楔子(2/2)
孔沅张嘴便唤着大人,却也任性的开着不着调的玩笑。不过,也许是琉璃灯太亮,许是炭火拢的太盛,也许……是眼前这春酒太醇,衬的他目光有些灼灼,像要滴出水来一般明亮。
那大人反倒是缓缓收起支着的手肘,轻飘飘地说了句:“胡闹,你看你这量浅的,怕是又多了。”
说罢,倒给自己又斟了一杯,晃荡着酒杯却不饮,迟了片刻缓缓开口问孔沅道:“我这春酒……如何?”

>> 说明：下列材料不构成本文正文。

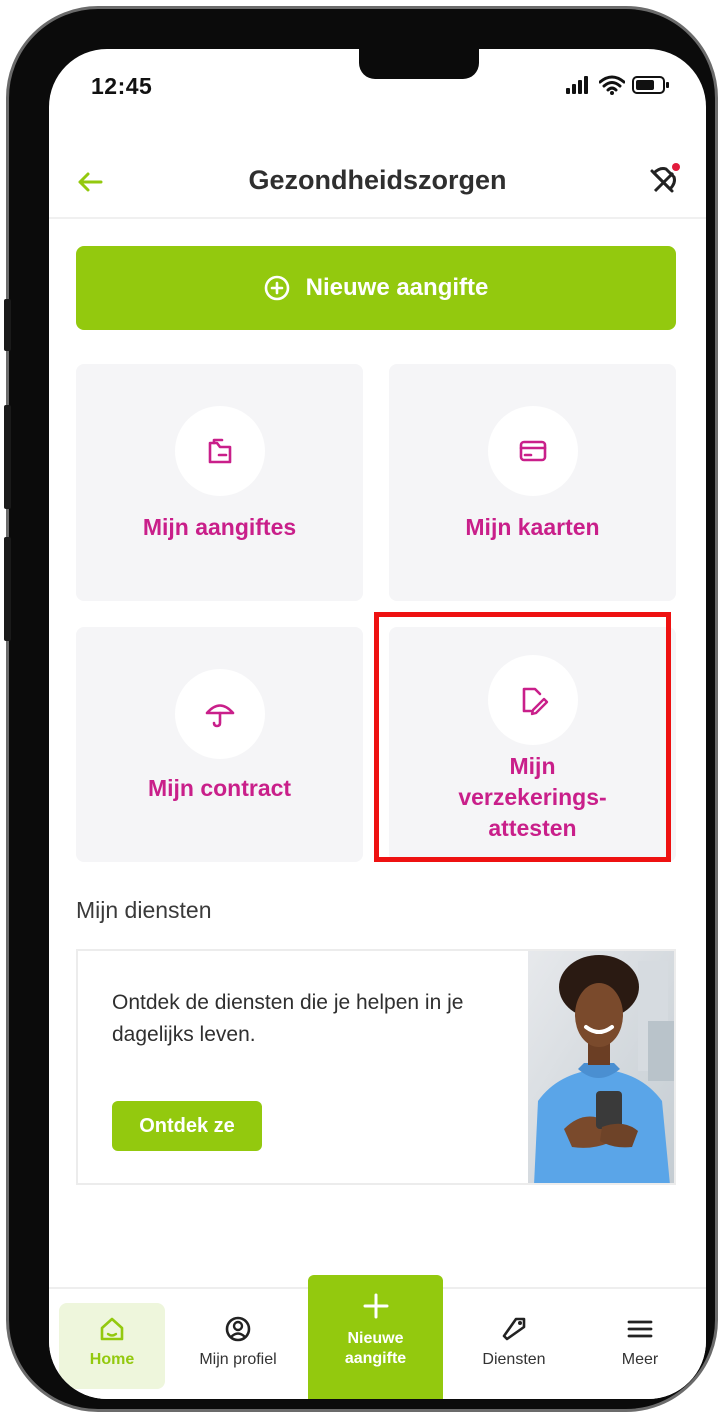 The height and width of the screenshot is (1420, 728). Describe the element at coordinates (112, 1360) in the screenshot. I see `nav-label: Home` at that location.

“大人的酒,好的全天下也寻不着,七予倘若醉了也是值的。”孔沅答他答得真心,伸手去够那酒觚,拢在月牙白中衣袖中略显纤细的手腕刚探出便被对面一掌擒住,大人的拇指尖有些犹豫似的在他手腕的内侧揉了一下,那块皮肤便渐渐泛了红,孔沅低头看着那片红,有些微微失神。

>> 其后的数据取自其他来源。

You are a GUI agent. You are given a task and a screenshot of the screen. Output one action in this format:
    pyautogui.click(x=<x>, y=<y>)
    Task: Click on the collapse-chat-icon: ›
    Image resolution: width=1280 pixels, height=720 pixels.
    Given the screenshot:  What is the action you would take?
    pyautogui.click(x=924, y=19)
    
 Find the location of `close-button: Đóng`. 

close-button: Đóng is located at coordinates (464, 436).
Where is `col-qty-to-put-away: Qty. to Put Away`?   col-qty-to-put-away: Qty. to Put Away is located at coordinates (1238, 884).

也就是这失神的空档,那酒觚顺势就被挪开了,大人只撇一眼,笑意盈盈像一幅画。大人说:“你不能再喝了,已经多了。”
孔沅这才恍惚醒过神,不动声色地收回被放开的手腕,可心里却觉得那片红有些隐隐发烫。许是他习惯了放浪形骸,不时便隐去不适的心神,也咧开嘴角笑道,“大人是关心我么?”
“唔,许是。”
孔沅看着面前不变的浅笑,觉得头脑好似真的有些昏沉,不然怎的自己竟也看不出,这人心究竟是真情还是假意。
那大人一口喝干杯中的酒,唤了一声:“五徳!”
话音将落,厅门便开了,可是寒气却并没有透入半分,自门外无声无息走进一人在他身后站定,“大人唤我。”

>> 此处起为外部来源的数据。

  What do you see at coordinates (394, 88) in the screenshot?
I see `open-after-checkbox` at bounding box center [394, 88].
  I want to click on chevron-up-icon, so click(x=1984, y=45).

“送七公子去歇息。”绯衣大人整了整袖口,姿态仿若这大宅院的主人一般自然流畅。侍女鱼贯而入,给二人穿戴斗篷,待他起身,五徳便抱起了醉意蒙蒙的孔家七少爷跟在身后走出厅去。
孔家大宅的正门缓缓打开,守门人再不敢跺脚,姿态恭谨,弯曲着脊背盯着脚面。
雪夜的街道流泻出沉香的气味,自暗处驶来一辆华贵的马车。
有仆人上前恭顺地摆好脚垫,以供绯衣大人踏脚。那绯衣大人将将上了马车,便不耐地扯开了脖颈的衣袢。他生性凉薄,不爱人在跟前伺候,空荡荡的偌大马车里只他自己。
沉香熏得浓,就这么嗅着熟悉的味道躺在轻微晃荡的马车里缓缓闭上眼睛。